What’s the meaning of “I”? How should one define the essence of the self? Two South Korean artists are trying to answer these fundamental questions at the The Essence of I exhibition at LWH Gallery.
Both Wang Ziwon and Shin Hoyoon foresee a future that is a state of harmony and balance. They aim to explore what it means to be human and how humans can break free from their physical limitations.
Wang creates electrically powered futuristic sculptures of cyborgs that appear to be lost in meditation, encircled by mechanically moving components resembling halos or lotus flowers in full bloom.
The artist challenges the common perception that standards of morality are dropping with the advancement of artificial intelligence. He believes it is important for man to break free from his physical constraints in an effort to evolve and achieve harmony with advanced technology, rather than passively accept the future.
“Technology is changing our lives to the core, and I believe the integration of man and technology is inevitable. For instance, we wear glasses as our eyesight gets worse, and use cars or airplanes when we travel a long distance. I don’t find that right or wrong. I just hope to prompt people to consider these changes,” Wang said.
The inspiration behind Wang’s works stems from his interest in the versatility of robots when he was a child.
At the age of 20, he became fascinated with replaceable bodies after a car accident left him partly paralyzed for a period of time. Examples he cites include robotic replacements for an amputated hand, artificial eyes for the blind, and electrodes planted in the brains of Parkinson’s diease patient to help quell the symptoms of the disease.
“Technology is changing our lives little by little, even without our awareness,” Wang said.
He began to examine the impact of science on cyber-connected human relations, the increasingly integrated relationship between man and technology, and the possibilities of breaking free from the limitations of the human body through robotics.
The calm and meditative faces constantly found in Wang’s pieces are, in fact, portraits of the artist himself. His works start from the birth of Z, a mechanical man named after his first name’s English initial.
Taking the famous statement “I think, therefore I am” from French philosopher René Descartes as his starting point, Wang asks what it means to be human, whether a person can still be considered himself when his spirit is taken away from his body, and at what stage man’s integration with technology wipes out his identity as a moral subject.

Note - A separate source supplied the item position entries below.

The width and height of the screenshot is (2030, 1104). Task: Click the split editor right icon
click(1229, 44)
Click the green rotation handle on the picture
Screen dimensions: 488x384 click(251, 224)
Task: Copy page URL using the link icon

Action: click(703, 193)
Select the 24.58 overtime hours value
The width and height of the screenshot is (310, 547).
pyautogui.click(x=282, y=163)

Shin Hoyoon deliberates upon similar issues through intricate Buddha statutes built using a fine paper-cutting technique.

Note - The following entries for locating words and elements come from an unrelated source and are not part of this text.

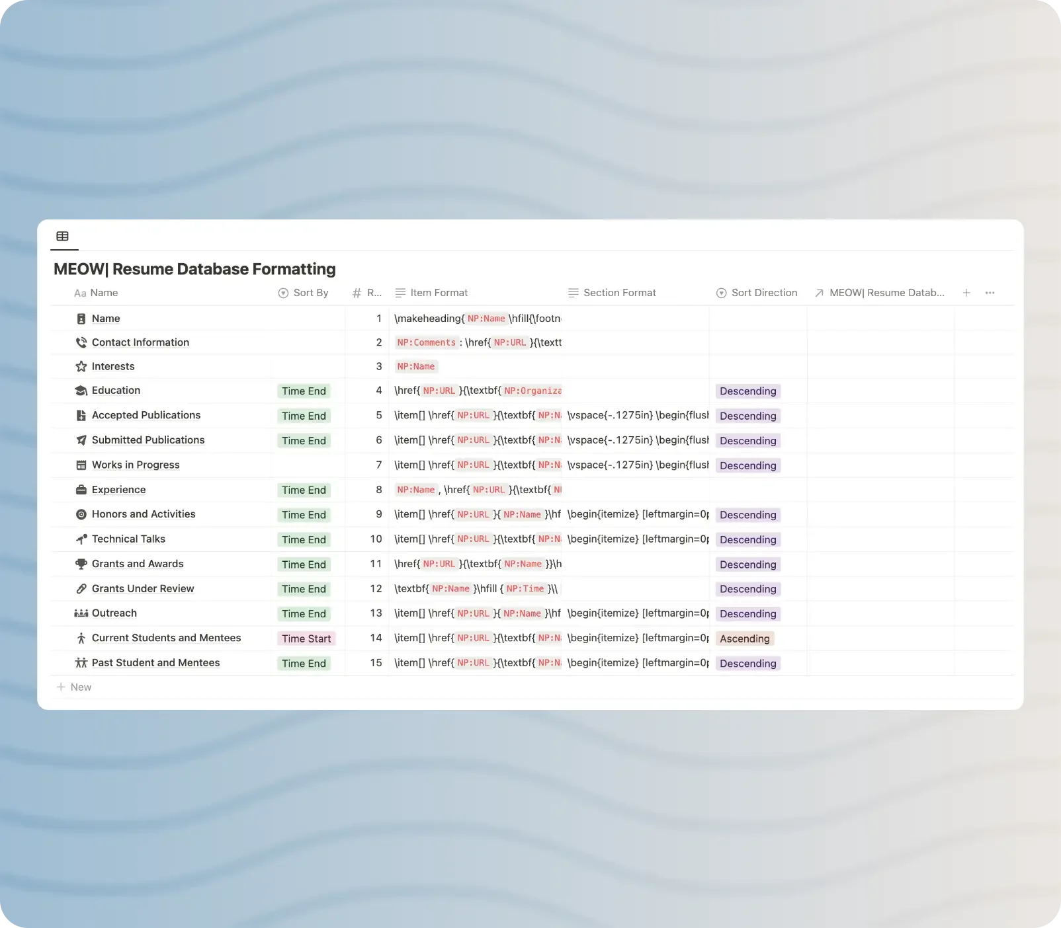The image size is (1061, 928).
Task: Click the plus button to add a property
Action: [x=966, y=293]
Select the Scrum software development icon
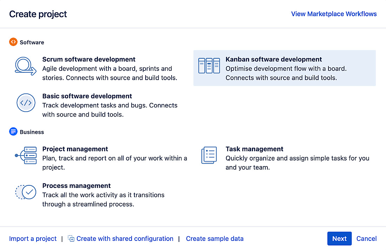This screenshot has width=386, height=250. pos(26,67)
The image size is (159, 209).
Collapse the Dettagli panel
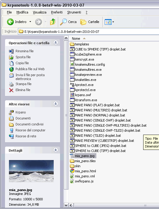point(56,150)
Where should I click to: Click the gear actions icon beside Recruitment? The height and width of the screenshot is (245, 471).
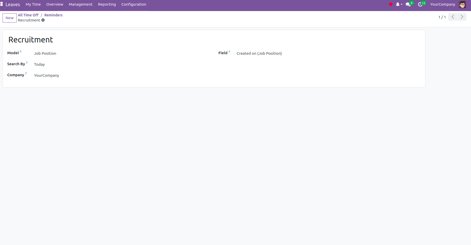[43, 20]
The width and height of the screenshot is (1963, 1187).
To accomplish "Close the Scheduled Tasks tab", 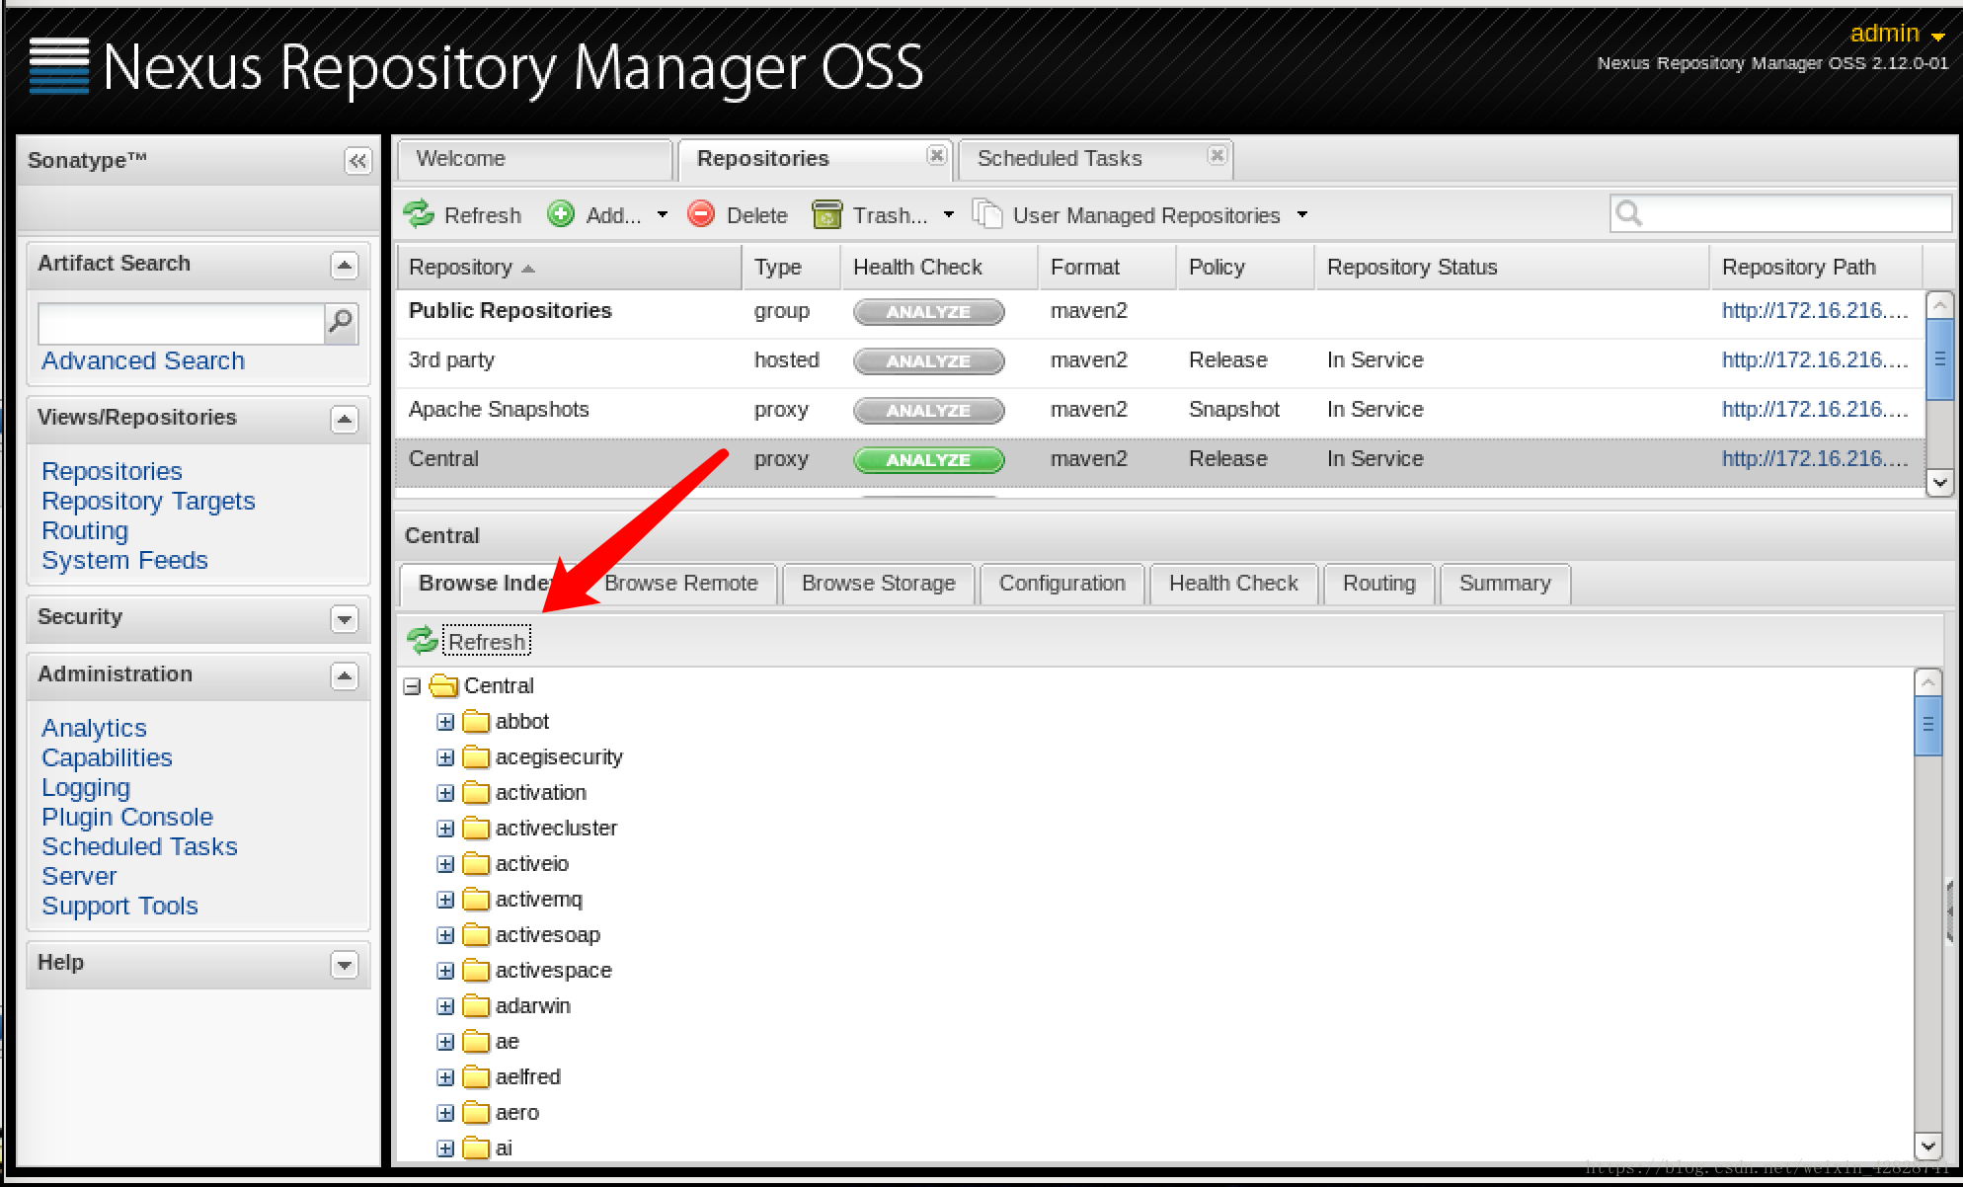I will [1217, 156].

There is No Essence is a series of sculptures made entirely of fiber paper, each crafted meticulously by hand (pictured top). Shin cuts each layer of the sculpture and coats them with urethane to preserve the paper. They are then piled along with coated paper joints that lend strength and stability to the light delicate structure. Each work weighs no more than 200 grams, despite some of them being as tall as 35cm.
To Shin, paper is the most preferential and versatile material with which to portray the structures of society. “I appreciate the history of paper – its ability to pass down knowledge through documentation,” he said. “Using paper is a reflection of the self-inflicting act of a society which tends to advance by injuring itself.”

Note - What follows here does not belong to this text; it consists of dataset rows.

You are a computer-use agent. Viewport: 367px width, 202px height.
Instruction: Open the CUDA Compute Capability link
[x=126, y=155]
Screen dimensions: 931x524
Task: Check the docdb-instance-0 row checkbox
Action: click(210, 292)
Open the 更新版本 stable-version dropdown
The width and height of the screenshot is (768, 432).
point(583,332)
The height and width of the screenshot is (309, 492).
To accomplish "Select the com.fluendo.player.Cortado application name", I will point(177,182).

Shin likes to elevate the plainness of paper into multi-dimensional pieces of art so as to reflect the fundamental social and political conditions in South Korea and the world beyond.
“The present Korea is mired in chaos as it is driven by greed and money,” Shin said.
He suggests Buddhist philosophy as a means of tackling these issues. “The essence of ‘I’ is the mind. When the mind is set right, you can see right. It is vital that people cultivate their minds, so as to be free from the anxiety and agony,” he said.